Soto (Soup in coconut broth)

Beware of red hot spice up Nasi Padang (a miniature banquet of meats/fish, vegetables, and spicy sambals eaten with plain white rice), not everyone can handle it. Other local popular snacks like the Risol (spring roll with any filling), Bolu Meranti (roll cakes) or Bika Ambon (sweet sponge cakes) are other popular dishes.

Read also: Indian Adaptation Of Chinese Cuisine

When you go to a restaurant, don’t be surprised if the waiter brings out all the dishes on the menu on to your table, even before you place your order. Those who do not know, it works like this – thumb rule is you are supposed to choose those dishes you like to eat and pay only for those. Rest are taken back, to be served at another table!

Medan is a few minutes away from Penang by air and so several of its dishes share much with Malaysian food recipes and Malay cuisine. The widespread use of coconut milk, shredded coconut, beans, rice cakes, chilli coated potato or tapioca fries and chilli point to Malay influence.

Early Chinese settlers, mostly Hokkien, brought their legacy of Chinese cuisine and as they slowly integrated into Indonesian society, changed some dishes with the use of Indonesian ingredients, such as kecap manis (sweet soy sauce), palm sugar, peanut sauce, chili, santan (coconut milk) and local spices to concoct a hybrid Chinese-Indonesian cuisine.

They also introduced stir-frying technique, noodles and soybean processing technique to make tofu. Subsequently, soybean processing led to the possibly accidental discovery of Tempe (fermented soybean cake). Elements of Chinese cuisine can be seen in Medanese cuisine, such as the noodles, meatballs, and spring rolls.

Since some early Indian settlers came from Malabar, Tamilnadu and parts of Gujarat to Sumatra, the influence of Indian cuisine on local food culture has been largely restricted to a particular variety of South Indian cuisine. Spices such as black pepper, turmeric, lemongrass, shallot, cinnamon, candlenut, coriander and tamarind were introduced from India from ancient times, and today they have become integral ingredients in Indonesian cuisine.

Obvious manifestations of Indian cuisine in Sumatra are the local Pakora (Bakwan), Roti canai (like a Kerala Parata), Appam, Puttu, Ayam Tandoori (chicken tandoori), Martabak (parata variety), all of which are now an integral part of Sumatran Cuisine.
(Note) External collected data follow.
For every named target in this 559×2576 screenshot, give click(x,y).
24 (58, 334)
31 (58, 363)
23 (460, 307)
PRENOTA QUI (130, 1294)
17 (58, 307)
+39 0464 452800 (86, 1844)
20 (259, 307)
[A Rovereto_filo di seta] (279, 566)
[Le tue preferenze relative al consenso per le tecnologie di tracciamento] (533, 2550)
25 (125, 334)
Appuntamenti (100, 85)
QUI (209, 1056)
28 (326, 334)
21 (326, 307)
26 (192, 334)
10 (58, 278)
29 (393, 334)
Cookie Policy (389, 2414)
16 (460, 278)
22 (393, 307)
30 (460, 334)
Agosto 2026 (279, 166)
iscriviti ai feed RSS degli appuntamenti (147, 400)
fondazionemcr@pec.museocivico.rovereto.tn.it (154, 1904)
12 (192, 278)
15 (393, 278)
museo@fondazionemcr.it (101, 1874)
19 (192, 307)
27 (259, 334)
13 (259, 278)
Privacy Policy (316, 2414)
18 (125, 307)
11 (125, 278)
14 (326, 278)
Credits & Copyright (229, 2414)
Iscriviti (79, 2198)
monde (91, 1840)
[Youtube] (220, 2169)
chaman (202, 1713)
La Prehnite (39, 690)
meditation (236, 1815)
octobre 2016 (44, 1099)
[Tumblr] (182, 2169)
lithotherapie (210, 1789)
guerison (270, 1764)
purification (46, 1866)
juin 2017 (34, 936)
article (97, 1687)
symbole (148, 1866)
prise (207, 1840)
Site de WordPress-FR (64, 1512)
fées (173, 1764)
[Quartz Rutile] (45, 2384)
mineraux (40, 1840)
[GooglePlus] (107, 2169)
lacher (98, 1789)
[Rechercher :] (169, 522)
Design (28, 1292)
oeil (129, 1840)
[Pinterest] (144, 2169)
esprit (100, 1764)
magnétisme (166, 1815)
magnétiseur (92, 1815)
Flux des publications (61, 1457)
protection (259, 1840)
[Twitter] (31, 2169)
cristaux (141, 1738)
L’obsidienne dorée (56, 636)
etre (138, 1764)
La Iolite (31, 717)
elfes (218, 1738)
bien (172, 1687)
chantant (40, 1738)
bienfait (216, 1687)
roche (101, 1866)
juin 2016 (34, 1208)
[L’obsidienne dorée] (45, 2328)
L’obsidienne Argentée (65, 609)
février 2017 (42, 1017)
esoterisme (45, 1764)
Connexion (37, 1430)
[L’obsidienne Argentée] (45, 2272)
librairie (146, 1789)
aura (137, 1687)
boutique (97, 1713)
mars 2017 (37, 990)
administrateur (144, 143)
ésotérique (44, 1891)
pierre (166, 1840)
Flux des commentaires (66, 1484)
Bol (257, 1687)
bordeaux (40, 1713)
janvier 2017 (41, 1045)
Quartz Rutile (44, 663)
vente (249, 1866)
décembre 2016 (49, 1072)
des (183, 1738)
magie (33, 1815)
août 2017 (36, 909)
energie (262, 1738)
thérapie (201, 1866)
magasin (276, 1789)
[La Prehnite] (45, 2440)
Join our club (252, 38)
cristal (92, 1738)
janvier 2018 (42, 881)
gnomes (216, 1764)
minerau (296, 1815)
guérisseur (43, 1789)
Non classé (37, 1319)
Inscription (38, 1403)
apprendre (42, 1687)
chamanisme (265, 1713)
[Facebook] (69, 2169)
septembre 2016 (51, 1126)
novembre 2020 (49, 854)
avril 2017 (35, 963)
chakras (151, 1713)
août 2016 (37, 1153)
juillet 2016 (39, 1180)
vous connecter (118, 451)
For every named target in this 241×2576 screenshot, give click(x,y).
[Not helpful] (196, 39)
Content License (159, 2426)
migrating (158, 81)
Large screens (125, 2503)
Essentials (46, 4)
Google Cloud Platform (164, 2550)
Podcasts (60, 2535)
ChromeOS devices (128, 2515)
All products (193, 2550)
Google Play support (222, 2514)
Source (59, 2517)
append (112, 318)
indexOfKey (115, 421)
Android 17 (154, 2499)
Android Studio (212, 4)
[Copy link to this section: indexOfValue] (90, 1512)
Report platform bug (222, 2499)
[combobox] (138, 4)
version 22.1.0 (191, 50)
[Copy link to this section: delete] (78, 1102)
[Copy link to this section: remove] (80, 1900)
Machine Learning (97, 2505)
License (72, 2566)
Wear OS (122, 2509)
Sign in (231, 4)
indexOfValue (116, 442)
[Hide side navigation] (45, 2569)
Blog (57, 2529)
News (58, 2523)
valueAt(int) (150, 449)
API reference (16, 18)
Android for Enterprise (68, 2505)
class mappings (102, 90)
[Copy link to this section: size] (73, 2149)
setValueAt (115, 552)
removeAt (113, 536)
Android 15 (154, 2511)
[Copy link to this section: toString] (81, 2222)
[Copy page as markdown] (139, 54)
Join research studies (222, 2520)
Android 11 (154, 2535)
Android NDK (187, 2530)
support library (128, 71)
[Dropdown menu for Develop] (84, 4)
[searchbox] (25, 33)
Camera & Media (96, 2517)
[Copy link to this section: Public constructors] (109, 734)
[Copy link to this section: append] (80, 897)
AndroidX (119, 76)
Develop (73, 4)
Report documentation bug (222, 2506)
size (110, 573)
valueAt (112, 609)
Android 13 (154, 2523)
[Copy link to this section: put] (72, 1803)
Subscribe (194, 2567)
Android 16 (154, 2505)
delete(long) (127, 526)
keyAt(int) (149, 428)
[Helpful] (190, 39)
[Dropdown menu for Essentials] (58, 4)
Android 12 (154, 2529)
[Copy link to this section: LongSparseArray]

Many local dishes incorporate Rempah, a spice paste or mix similar to Indian Masala.

Unlike in other major cities of Indonesian, Medan does not boast of an authentic “Indian“ restaurant. However, ‘Cahaya Baru’ run by an Indian Indonesian, dishes out 12 varieties of dosas and makes a valiant attempt to serve authentic South Indian food.

Roti Canai

Though Indian cuisine in some form or the other is commonplace in Sumatra as a whole, but unlike the Malay and Chinese culinary traditions, Indian cuisine has not mainstreamed itself into modern day Indonesian cuisine.

One feature of Medanese cuisine (Indonesian as well) is the liberal use of peanuts in several of its dishes, such as satay, gado-gado, karedok, ketoprak, and pecel. This was introduced by the Portuguese and Spanish merchants from Mexico in the 16th century and since then bumbu kacang (peanut sauce) has assumed a central place in local cuisine. Soy sauce is another important ingredient. Kecap asin (salty or common soy sauce) was adopted from Chinese cuisine, however Indonesians developed their own kecap manis (sweet soy sauce) with the generous addition of palm sugar. Since coconuts are abundant in tropical Indonesia, the broad use of coconut milk in Indonesian dishes is not surprising, though its use is not exclusive to this region.

Read also: Cultural Sutra: A Bollywood Connect Between India And Indonesia

It would be a sin not to taste Sumatran coffee. Omnipresent in every nook and corner are roadside coffee stalls.

One will be befuddled with options – from the traditional Sumatran black, Kopi Susu Dingin (iced café latte) to Mandheling (local black) and Machete or durian ice coffee.

Don’t be surprised if Medanese people coax you into eating Durian. It’s a Southeast Asia fruit which you either simply love or hate. Its smell is so pungent and overpowering that it’s banned in many hotels or carrying on public transport including aeroplanes.